#### Selected excerpt:
Re: [PATCH bpf-next v1 00/15] Introduce typed pointer support in BPF maps

Song Liu <song@xxxxxxxxxx> · Tue, 22 Feb 2022 23:29:53 -0800

On Tue, Feb 22, 2022 at 12:21 AM Kumar Kartikeya Dwivedi
<memxor@xxxxxxxxx> wrote:
>
[...]

> >
> > I guess I missed some context here. Could you please provide some reference
> > to the use cases of these features?
> >
>
> The common usecase is caching references to objects inside BPF maps, to avoid
> costly lookups, and being able to raise it once for the duration of program
> invocation when passing it to multiple helpers (to avoid further re-lookups).
> Storing references also allows you to control object lifetime.
>
> One other use case is enabling xdp_frame queueing in XDP using this, but that
> still needs some integration work after this lands, so it's a bit early to
> comment on the specifics.
>
> Other than that, I think Alexei already mentioned this could be easily extended
> to do memory allocation returning a PTR_TO_BTF_ID in a BPF program [0] in the
> future.
>
>   [0]: https://lore.kernel.org/bpf/20220216230615.po6huyrgkswk7u67@xxxxxxxxxxxxxxxxxxxxxxxxxxxx
>
> > For Unreferenced kernel pointer and userspace pointer, it seems that there is
> > no guarantee the pointer will still be valid during access (we only know it is
> > valid when it is stored in the map). Is this correct?
> >
>
> That is correct. In the case of unreferenced and referenced kernel pointers,
> when you do a BPF_LDX, both are marked as PTR_UNTRUSTED, and it is not allowed
> to pass them into helpers or kfuncs, because from that point onwards we cannot
> claim that the object is still alive when pointer is used later. Still,
> dereference is permitted because verifier handles faults for bad accesses using
> PROBE_MEM conversion for PTR_TO_BTF_ID loads in convert_ctx_accesses (which is
> then later detected by JIT to build exception table used by exception handler).
>
> In case of reading unreferenced pointer, in some cases you know that the pointer
> will stay valid, so you can just store it in the map and load and directly
> access it, it imposes very little restrictions.
>
> For the referenced case, and BPF_LDX marking it as PTR_UNTRUSTED, you could say
> that this makes it a lot less useful, because if BPF program already holds
> reference, just to make sure I _read valid data_, I still have to use the
> kptr_get style helper to raise and put reference to ensure the object is alive
> when it is accessed.

#### Exercise instructions:
1. Write out, word for word, the stretch of the BPF typed pointer thread from "Song Liu <song@xxxxxxxxxx>" through "of these features?".
2. Answer these questions from the BPF typed pointer thread.
(a) What is the common use case given for the feature?
(b) How are unreferenced and referenced kernel pointers marked when a BPF_LDX is done?
(c) What conversion does the verifier use to handle faults for bad accesses?
Work only from the BPF typed pointer thread and draw on no outside knowledge.

#### Extracted entries:
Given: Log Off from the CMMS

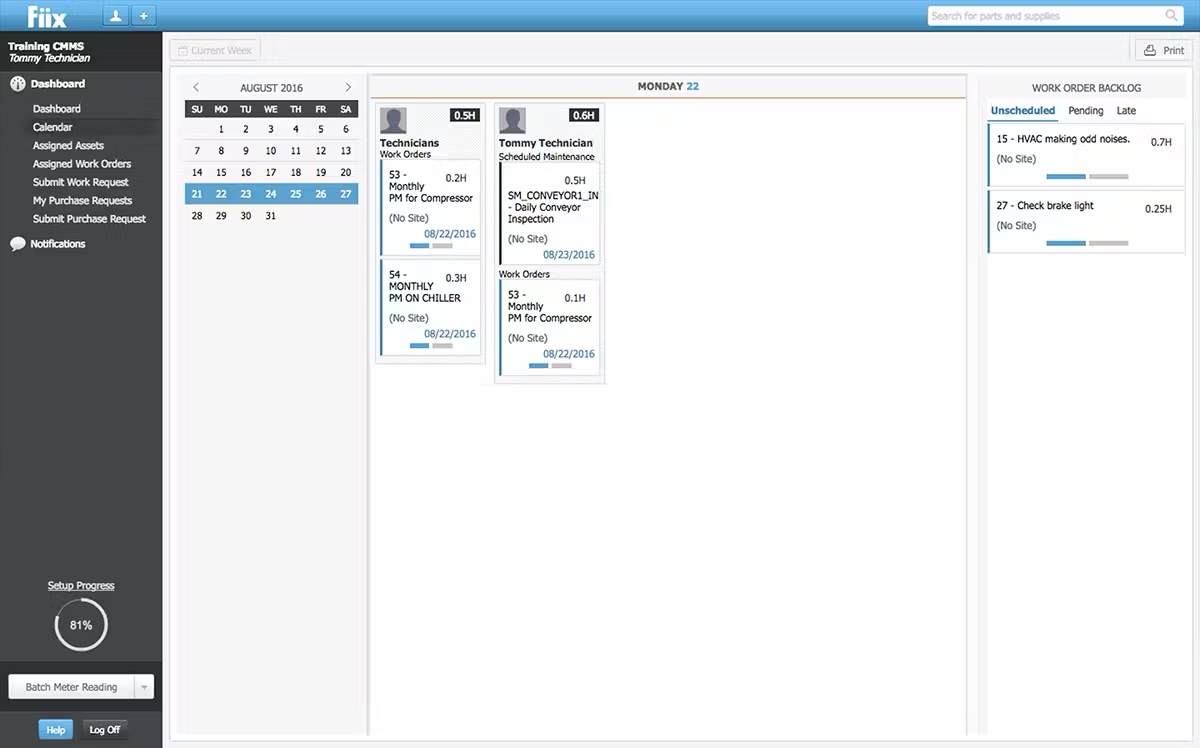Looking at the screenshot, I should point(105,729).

---

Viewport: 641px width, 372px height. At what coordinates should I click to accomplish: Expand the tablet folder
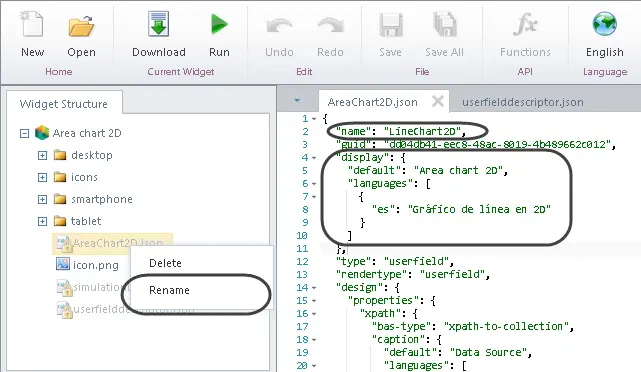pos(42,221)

#### Task-by-task solutions:
1.
Song Liu <song@xxxxxxxxxx> · Tue, 22 Feb 2022 23:29:53 -0800

On Tue, Feb 22, 2022 at 12:21 AM Kumar Kartikeya Dwivedi
<memxor@xxxxxxxxx> wrote:
>
[...]

> >
> > I guess I missed some context here. Could you please provide some reference
> > to the use cases of these features?

2.
(a) Caching references to objects inside BPF maps to avoid costly lookups.
(b) Both are marked as PTR_UNTRUSTED.
(c) PROBE_MEM conversion for PTR_TO_BTF_ID loads in convert_ctx_accesses.